During World War II, code breaking would come into its own as one of the most fruitful forms of intelligence that exists. Listening in on enemy conversations provides a verbatim, real-time way to know what that enemy is thinking and doing and arguing about and worrying over and planning. It provides information on strategy, troop movements, shipping itineraries, political alliances, battlefield casualties, pending attacks, and supply needs. The code breakers of World War II advanced what is known as signals intelligence—reading the coded transmissions of enemies, as well as (sometimes) of allies. They laid the groundwork for the now burgeoning field of cybersecurity, which entails protecting one’s data, networks, and communications against enemy attack. They pioneered work that would lead to the modern computing industry. After the war, the U.S. Army and Navy code-breaking operations merged to become what is now the National Security Agency. It was women who helped found the field of clandestine eavesdropping—much bigger and more controversial now than it was then—and it was women in many cases who shaped the early culture of the NSA.
The women also played a central role in shortening the war. Code breaking was crucial to Allied success in defeating Japan, both at sea and during the bloody amphibious assaults on Pacific islands against a foe that was dug in, literally—the cave fighting toward the end of the war was terrible, as were kamikaze attacks and other suicide missions—and willing to fight to the death. And in the all-important Atlantic theater, U.S. and British penetration of the Nazi Enigma cipher that German admiral Karl D?nitz used to direct his U-boat commanders helped bring about the total elimination of the Nazi submarine threat.
The chain of events that led to the women’s recruitment was a long one, but a signal moment occurred in September 1941, when U.S. Navy rear admiral Leigh Noyes wrote a letter to Ada Comstock, the president of Radcliffe College, the women’s counterpart to Harvard. For more than a year the Navy had been quietly recruiting male intelligence officers from elite colleges and universities, and now it was embarking on the same experiment with women. Noyes wanted to know whether Comstock would identify a group of Radcliffe students to be trained in cryptanalysis. He confided that the Navy was looking for “bright, close-mouthed native students”—that is, high-achieving women who had the sense and ability to keep a secret and who had been born in the United States and were free of close ties with other nations.

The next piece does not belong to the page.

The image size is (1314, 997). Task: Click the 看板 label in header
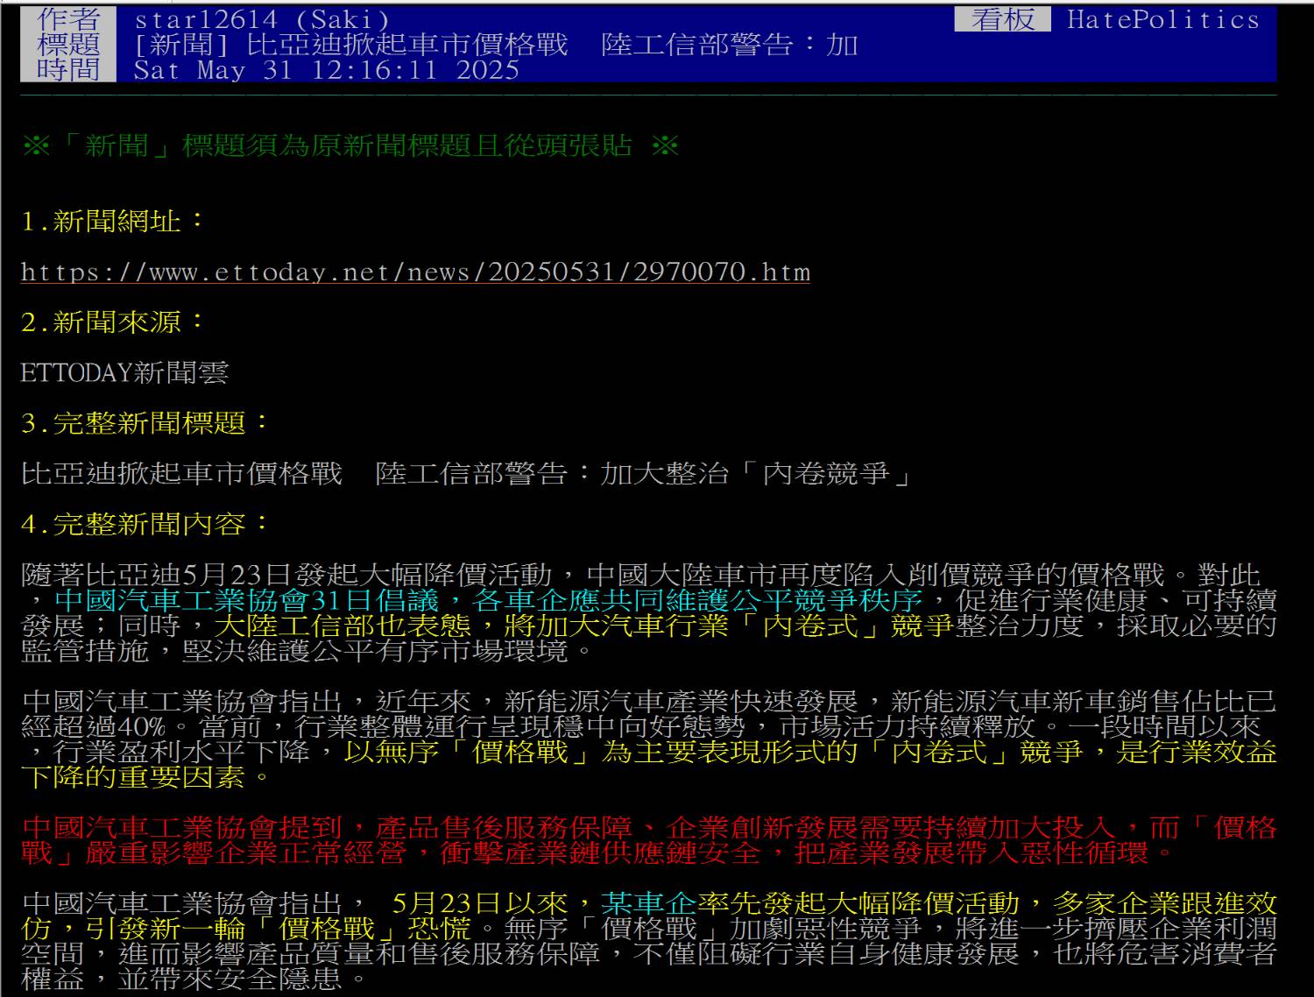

“Evidence of a flair for languages or for mathematics could be advantageous,” Noyes said, adding that “any intense sociological quirks would, of course, be undesirable.” Without stating what such “quirks” might be, the admiral suggested that a handful of promising seniors could enroll in a training course the Navy had developed.
“In the event of total war,” Noyes told her, “women will be needed for this work, and they can do it probably better than men.”

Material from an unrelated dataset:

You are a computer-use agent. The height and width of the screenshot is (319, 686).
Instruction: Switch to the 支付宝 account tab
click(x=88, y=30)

Ada Comstock was happy to comply. “It interests me very much and I should like to take whatever steps would be thought serviceable,” she promptly wrote to her friend Donald Menzel, an astronomy professor at Harvard who was serving as a point person for the broader naval recruiting effort. Astronomy is a mathematical science and a naval one—for centuries, navigation was done using the position of the sun and the stars—and many of the instructors who taught the secret course would come from the field.